CLOs know that learning is imperative to success with enterprise software rollouts, but how do you justify your case to the other leaders of your organization? With PeopleSoft’s help, learning executives cannot only build the case to justify investments in training, they can also track the success of their investments.
PeopleSoft recently announced a new tool for planning and measuring ROI that will help its prospects and customers predict the ROI of their investments in software training and then track their results. The tool will help learning executives build the business case to support their education programs.
With large enterprise-wide software rollouts, training for end-users is imperative for success, yet when budgets are on the line, training is often one of the first cuts. The results of these cuts can be disastrous for the success of the project. According to Robin Gunn, vice president of education services for PeopleSoft Global Services, industry experts report that trained employees get up to speed five times faster than employees who are not trained. This can save companies thousands of dollars per employee.
If companies can save so much simply by ensuring the workforce is trained prior to enterprise software rollouts, why do they so often cut the budgets for training? Part of the problem is the difficulty many learning executives have in supporting their investments in training. “One of the issues that we’ve encountered working with our customers over the last couple of years is obviously that the scrutiny around any type of spend in corporations has gone up dramatically,” said Bill Henry, vice president of marketing and strategy for PeopleSoft Global Services. “And one of the things our customers have struggled with is how do they sit down and build out the education plan both for the project team who’s going to be doing the implementation or the upgrade project, as well as for the end-users to help them get up to speed and get productive with the new system quickly.”
But building out the education plan isn’t enough, if down the road the budget for that education is going to be cut. “Many CLOs went about building the education program, making sure all of the things were in place that were needed, and then at some point in time, there’s a budget cut or earnings pressure, and things start getting cut,” Henry said. “Many of our customers tell us that they have had trouble justifying the economic benefits of their education program and that their programs were cut more than they thought they should be because other people were able to better justify their expenditures or better quantify the benefits.”
Tom Cooper, director of education strategy for PeopleSoft Global Services, said that often, people will put together the business plan for the implementation of enterprise software and include training simply as a cost. He explained that PeopleSoft customers actually want to show the value of the education program to ensure that the budget doesn’t get cut, but also that the right amount of training is delivered to ensure the maximum return on the company’s investment in the new software.
PeopleSoft ROI for Training allows learning executives to move beyond cost to use ROI metrics that correspond with the business objectives of their organization. Cooper explained, “We’ll come in free of charge with the delivery managers and get an understanding of what they’re doing and what their business objectives are and gather those business objectives and then put in estimates for the total cost and the total benefits.”
Henry explained that it’s not just about helping the customer build the right training program, but building the business case to support that training and providing the framework to track the results over the life cycle of the enterprise software project life cycle. “They can track it and make sure that the actual results line up with the intended results,” he said.

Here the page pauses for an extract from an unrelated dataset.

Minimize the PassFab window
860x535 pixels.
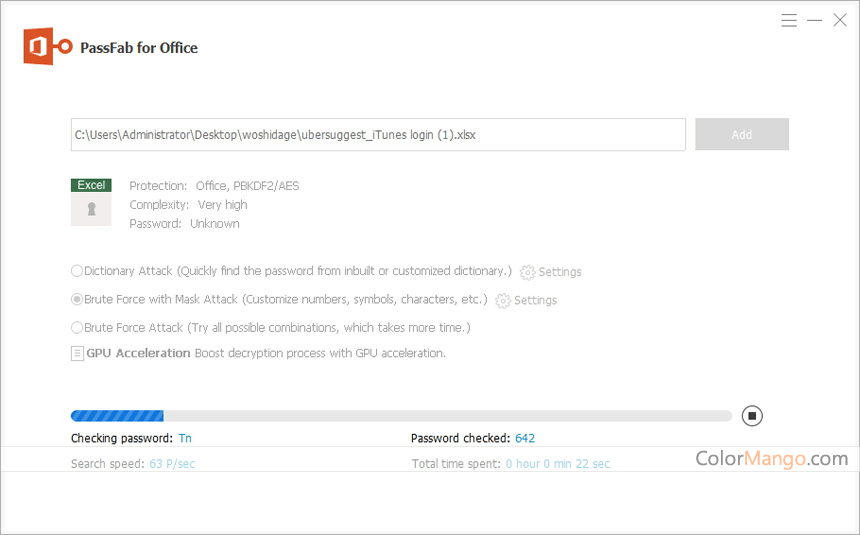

The PeopleSoft approach to building the business case for enterprise software training differs from traditional solutions, which simply compare the cost differences between using different training media, such as e-learning and instructor-led training. “We’re not focusing in on benefits such as getting your students or employees up to speed faster or maybe reducing the support calls,” said Cooper. “And by doing that, they can shift from saying, ‘Hey it’s going to cost this much, and we might save some if we go e-learning,’ to ‘This entire education program is going to cost $800,000, and we’re going to see $1.1 million in benefits driven from reducing the time to get up to speed and reducing our support calls.”
He added, “It just gives it a little bit more validity as they take that up the chain to their C-level folks to be able to provide more value from their education program.”
Henry explained that education is a critical part of the cost of an enterprise software project, but is easy to cut if there are not demonstrable, quantitative results. For example, Henry said that PeopleSoft had worked with a customer using the ROI too in prototype mode. This particular customer was looking at the cost of getting the users of a new CRM infrastructure up to the level of productivity they were at with the old system without using training. “It was going to take them five times longer to get productive without training as it would take them with training,” he said. “And we did the math, and it worked out to be that more than $3,000 per user was the real economic benefit from having a comprehensive end-user training solution.”
Henry said one of the great benefits for CLOs is that the tool will allow them to use the language of the CFO to make their business case. “This really translates the learning agenda that they know is the right thing for the business into the dollar impact to the business. They need that to talk to the CFO,” said Henry. “This tool and this service really help translate from the language of implementing software and learning into the language of finance and ensure that you’re able to justify the education programs that you know you need as part of the enterprise software project.”
Ultimately, the chief aim of many learning executives is to ensure than company training contributes to the success of the business and the achievement of the goals of the organization. Cooper said the tool “will help them align their education program with the corporate objectives, and I think that’s something that all CLOs are always looking at.” He added that PeopleSoft ROI for Training will allow CLOs to demonstrate how their education objectives tie into the overall corporate objectives.